Theoretical contributions

Our study contributes to the existing knowledge by developing a bottom-up spatial ABM to simulate the evolution of the HFCV market, incorporating both market competition from other vehicle types and the comprehensive supply–demand market dynamics. Comprehensive market supply–demand dynamics are becoming a cutting-edge modeling mechanism in complex network systems (Huang et al. 2022b; Calderón and Miller 2022). Using this concept, we can more accurately capture the impact of facility market changes on the evolution of the HFCV market and its competitors. Using this model, we have also uncovered some valuable conclusions. For example, HFCVs face significant challenges in overcoming market lock-in by older technologies, which limits the market impact of HSs. Additionally, the successful diffusion of HFCVs is highly likely to negatively affect the BEV market. To the best of our knowledge, our study is the first to employ complex systems theory to reveal the diffusion patterns of HFCVs and identify effective intervention policies from the perspective of comprehensive spatial market supply–demand dynamics.

Practical implications

Our findings highlight that reducing the high sale price of HFCVs is the most critical factor in promoting their adoption. Direct purchase subsidies have been found particularly effective in accelerating market diffusion, as they significantly lower the cost barrier for consumers (Huang et al. 2022a; Liu et al. 2025c). Compared to technological advancements that reduce costs gradually through a learning rate effect, subsidies yield more immediate and substantial results, especially in the early stages of market development. This is consistent with findings in other studies that emphasize the importance of financial incentives in fostering the adoption of sustainable technologies (Khan et al. 2021). Thus, policymakers should prioritize financial support mechanisms over relying solely on long-term technological improvements.
In addition to cost reduction, consumer education campaigns that emphasize the environmental and social benefits of HFCVs are essential. Our results show that increasing social influence perception can lead to a rapid shift in consumer preferences toward HFCVs, even reducing interest in competing technologies like BEVs. This highlights the importance of actively promoting the unique advantages of HFCVs, such as zero emissions and long-range capabilities, while leveraging the relatively limited negative media coverage surrounding them to build a strong, positive reputation. Although the impact of HSs is currently limited, it is more likely constrained by the small size of the HFCV market. Actually, a well-planned infrastructure rollout that aligns with market expansion can instill confidence in potential consumers and address a key barrier to adoption (Huang et al. 2022a). Therefore, policymakers should also prioritize improving the availability of hydrogen refueling infrastructure, as perceptions of facility accessibility will become increasingly significant as the HFCV market grows.
Finally, a balanced approach is necessary to avoid unintended consequences on competing technologies like BEVs. As a leading clean energy vehicle technology, BEVs not only share the advantages of HFCVs but also exhibit immense market potential for integration with power grids and energy systems, highlighting their significant value for large-scale adoption (Liu et al. 2024). Harmonizing the development of both technologies is crucial for achieving a sustainable transition to zero-emission transportation. Currently, BEVs dominate the clean vehicle market; therefore, while promoting HFCVs, policymakers must adopt strategies that ensure complementary development, avoiding excessive constraints on the market space and growth potential of BEVs. For example, attention can be given to differentiated applications by promoting HFCVs in long-distance transportation and heavy-duty sectors while prioritizing BEVs in urban mobility.
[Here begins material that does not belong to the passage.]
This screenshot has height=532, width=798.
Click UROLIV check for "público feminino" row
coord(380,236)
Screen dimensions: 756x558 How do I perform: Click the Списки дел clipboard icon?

Conclusions and policy implications

Although BEVs are the mainstream of transportation electrification vehicles and dominate the majority of the market, as the hydrogen economy develops, the market potential of HFCVs is becoming increasingly important and should not be overlooked. However, existing studies are still limited in modelling the market evolution of HFCVs in the passenger transport sector, especially incorporating both market competition from other vehicle types and the comprehensive supply–demand market dynamics. In response, our study proposed a bottom-up spatial ABM to simulate the evolution of the HFCV market, with the aim of finding effective strategies and policy implications for breaking the diffusion dilemma of the HFCV market.
The key findings are as follows: Under the Baseline Scenario, HFCVs exhibit the fastest annual growth in license applications (37.5%), followed by BEVs (35.52%), PHEVs (4.55%), and CVs (1.72%). However, HFCVs face significant barriers to market penetration, including low ownership, high sales prices, and limited HS availability. Despite a market share growth of 15.63%, HFCVs still rank lowest in both applicants and market share. Additionally, vehicle sale prices show a downward trend, with HFCVs being the most expensive, followed by BEVs, PHEVs, and CVs. Under the What-IF Scenarios, we found that consumer perceptions of cost, social, and environmental factors outweigh facility availability in influencing HFCV adoption. Subsidies for HFCV purchases are more impactful than technological learning rates, significantly accelerating market entry. HFCVs’ diffusion strongly affects BEV market diffusion.
Our study provides key policy and managerial insights to promote the diffusion of HFCVs. Policies should prioritize reducing the selling price of HFCVs, improving their reputation, and educating consumers on environmentally responsible behaviour, as these are more critical than the development of HSs. Direct purchase subsidies are particularly effective in accelerating HFCV adoption and market entry, making them a more impactful strategy than technological improvements in vehicle production. In addition, policymakers must balance the promotion of HFCVs with its potential impact on the market space of other technologies, such as BEVs, to ensure a harmonious transition toward sustainable transportation.
While our study offers significant insights, it is essential to recognize its limitations. First, our model applies to cities with license plate policies, such as Beijing and Tianjin, but is not fully applicable to cities without a license plate policy. Future research could extend the generality of the model. Second, our study analyses the HFCV market in a static urban environment, whereas dynamic urban populations may have different HFCV market evolution patterns. Therefore, future studies could consider the evolution of population dynamics to simulate the diffusion of the HFCV market more closely.

Acknowledgements

We thank the Shenzhen Park of Hetao Shenzhen-Hong Kong Science and Technology Innovation Cooperation Zone and this research has been supported by the “Theories for Spatiotemporal Intelligence and Reliable Data Analysis” (Project ID: HZQSWS-KCCYB-2024058), the European Research Council (ERC) for the iDODDLE project (grant #101003083), the Shenzhen Municipal Science and Technology Innovation Commission (Grant No.: JCYJ20230807140401003), the Research Grants from the Smart Cities Research Institute (Grant No.: CDAR and CDA9) and Research Institute for Sustainable Urban Development (Grant No.: BBWR) at the Hong Kong Polytechnic University.

Declarations

Competing interests

The authors declare no competing interests.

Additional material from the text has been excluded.